A Day Trying to Vibe Code, and Failing #1

Today I spent some time experimenting with Vibe Coding using Cursor. I have been intentionally setting aside time every Friday to do this, trying to understand how other developers are getting real productivity gains from this way of working.

The task itself was fairly straightforward. I needed to extract part of some code that clearly did not belong where it was. The logic lived inside an HTTP request handler and was doing more than it should. It executed a task that should have been asynchronous, and the HTTP response was unnecessarily waiting for it to finish. The goal was to extract that logic into an asynchronous process and have the request handler simply publish a message to SQS, allowing the work to be processed later.

First attempt: too much, too soon

In my first attempt, I sent the full task to Cursor.
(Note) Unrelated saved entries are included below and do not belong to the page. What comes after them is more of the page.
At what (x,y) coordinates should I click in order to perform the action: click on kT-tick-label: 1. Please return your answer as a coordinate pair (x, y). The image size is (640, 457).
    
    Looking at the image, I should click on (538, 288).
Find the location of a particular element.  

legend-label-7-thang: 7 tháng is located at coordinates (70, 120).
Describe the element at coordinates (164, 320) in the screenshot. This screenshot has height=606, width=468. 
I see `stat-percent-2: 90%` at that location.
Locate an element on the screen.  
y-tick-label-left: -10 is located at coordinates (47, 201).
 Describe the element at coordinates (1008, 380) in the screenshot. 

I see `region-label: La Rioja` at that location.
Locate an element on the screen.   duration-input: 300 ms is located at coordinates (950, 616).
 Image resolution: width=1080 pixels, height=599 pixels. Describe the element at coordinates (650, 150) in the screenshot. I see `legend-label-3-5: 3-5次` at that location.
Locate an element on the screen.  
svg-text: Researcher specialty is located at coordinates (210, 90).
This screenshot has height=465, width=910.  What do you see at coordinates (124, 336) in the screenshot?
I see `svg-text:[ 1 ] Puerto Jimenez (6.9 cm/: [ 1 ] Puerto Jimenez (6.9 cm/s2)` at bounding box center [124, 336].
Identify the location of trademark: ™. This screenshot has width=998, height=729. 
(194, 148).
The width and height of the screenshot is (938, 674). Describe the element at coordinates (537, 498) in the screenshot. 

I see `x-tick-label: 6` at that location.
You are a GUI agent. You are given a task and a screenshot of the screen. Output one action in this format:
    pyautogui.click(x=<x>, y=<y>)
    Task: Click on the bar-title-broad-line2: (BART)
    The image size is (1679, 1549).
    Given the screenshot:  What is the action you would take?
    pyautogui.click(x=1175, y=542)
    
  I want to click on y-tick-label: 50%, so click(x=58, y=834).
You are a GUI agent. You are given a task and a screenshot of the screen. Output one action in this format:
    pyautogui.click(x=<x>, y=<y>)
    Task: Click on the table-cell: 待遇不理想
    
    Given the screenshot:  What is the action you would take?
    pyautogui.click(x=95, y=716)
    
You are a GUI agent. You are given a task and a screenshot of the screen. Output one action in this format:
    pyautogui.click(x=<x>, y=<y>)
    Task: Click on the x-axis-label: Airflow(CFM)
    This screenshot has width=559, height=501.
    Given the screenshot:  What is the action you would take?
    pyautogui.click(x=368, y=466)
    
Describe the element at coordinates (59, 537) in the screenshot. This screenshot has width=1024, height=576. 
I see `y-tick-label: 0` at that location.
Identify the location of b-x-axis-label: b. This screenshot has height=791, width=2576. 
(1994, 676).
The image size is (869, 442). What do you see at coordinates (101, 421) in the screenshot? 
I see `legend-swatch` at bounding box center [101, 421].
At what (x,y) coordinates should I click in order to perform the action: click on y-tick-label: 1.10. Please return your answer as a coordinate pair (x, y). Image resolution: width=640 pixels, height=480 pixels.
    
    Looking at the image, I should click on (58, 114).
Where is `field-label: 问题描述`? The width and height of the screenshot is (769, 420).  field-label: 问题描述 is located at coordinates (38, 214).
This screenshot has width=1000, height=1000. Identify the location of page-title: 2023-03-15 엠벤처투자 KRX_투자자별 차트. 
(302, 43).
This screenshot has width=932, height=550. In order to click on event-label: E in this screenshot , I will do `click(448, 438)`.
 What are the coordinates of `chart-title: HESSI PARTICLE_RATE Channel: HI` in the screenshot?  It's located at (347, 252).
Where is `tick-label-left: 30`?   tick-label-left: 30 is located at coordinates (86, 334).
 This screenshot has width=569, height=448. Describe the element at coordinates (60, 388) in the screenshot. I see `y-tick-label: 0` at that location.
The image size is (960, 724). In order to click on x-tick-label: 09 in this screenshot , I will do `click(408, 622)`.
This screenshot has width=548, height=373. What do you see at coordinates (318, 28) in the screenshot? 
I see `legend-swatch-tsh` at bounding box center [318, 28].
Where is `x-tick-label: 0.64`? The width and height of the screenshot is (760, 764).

I described what I wanted as clearly as possible in English and asked it to execute using agent mode. It started scanning, thinking, and waiting. After about 30 minutes, while I went off to handle other bureaucratic work, nothing had finished. Eventually, I gave up and stopped it.

Breaking the problem down

At that point, I assumed the task might still be too large. Even though it was not particularly complex, I decided to break it down further. I started by asking Cursor to do just one thing. I wanted it to extract the asynchronous logic into a separate method or function, duplicating whatever was necessary so that the new function would be fully isolated and triggered by a message.

This time, Cursor really shined. There was one important difference. I asked it to create a plan first and only asked it to execute after reviewing that plan. The result was solid. The extraction was done correctly and cleanly.

Tests: the first cracks

That said, it did not follow the project’s testing conventions very well. The new functionality was created without tests, and some existing tests for the original function were broken. Those tests still depended on mocks related to the logic that had just been extracted.

I wrote another prompt asking Cursor to fix the tests, and once again it delivered. The tests were corrected, and everything passed.

Human error and wasted time

The next step was to add tests for the newly created function. This time, the mistake was mine. I accidentally provided the wrong class name in the prompt. Cursor spent quite a while planning, and only after reviewing the plan did I realize the error. It was effectively planning to recreate tests that already existed, which left the process in a strange, half-blocked state. That mistake alone cost me about 15 minutes. Combined with the earlier attempt, I was already around 45 minutes deep.

Multiple agents, more complexity

After correcting the class name, I tried again, and once again the agent took a long time. At that point, I decided to experiment further and split the work across multiple agents.

I opened one agent to plan how the new function would be wired up as a new queue consumer. I opened another to handle an additional refactor I had noticed. There was rollout-related logic in the function that had been at 100 percent for a long time, yet the code still supported a 0 percent path that was no longer relevant and should be removed.

So now I had three agents running in parallel. One was focused on tests, one on wiring the queue consumer, and one on the refactor.

The first to respond was the refactor. I got the familiar blue loop screen, reviewed the changes, accepted them, and everything looked correct. Meanwhile, the other two agents continued thinking. That was another 15 minutes gone.

When things start to fall apart

Eventually, the remaining agents appeared stuck, repeating the same messages. I stopped them and reran only the test-related agent. This time it completed quickly, but it also partially reverted the refactor. Only part of the change was undone, leaving the codebase in a broken state due to missing dependent changes. I had no choice but to revert everything.

I tried one last time, reissuing the prompt to generate the tests. Once again, it started thinking and kept thinking. At that point, my day was over. I had to leave and head to the gym.

Final thoughts

/assets/images/podium-math.gif

In the end, this was yet another day where I tried to Vibe Code and failed to complete the task.

My lingering feeling is that, had I done this work using only the AI as an autocomplete tool and as a way to ask questions, I would have finished the task in a fairly straightforward way. That said, this feeling is common when learning a new technology or adopting a new way of working. There is almost always an initial drop in productivity. My hope is that this learning curve eventually pays off, leading to a real and meaningful boost in productivity over time.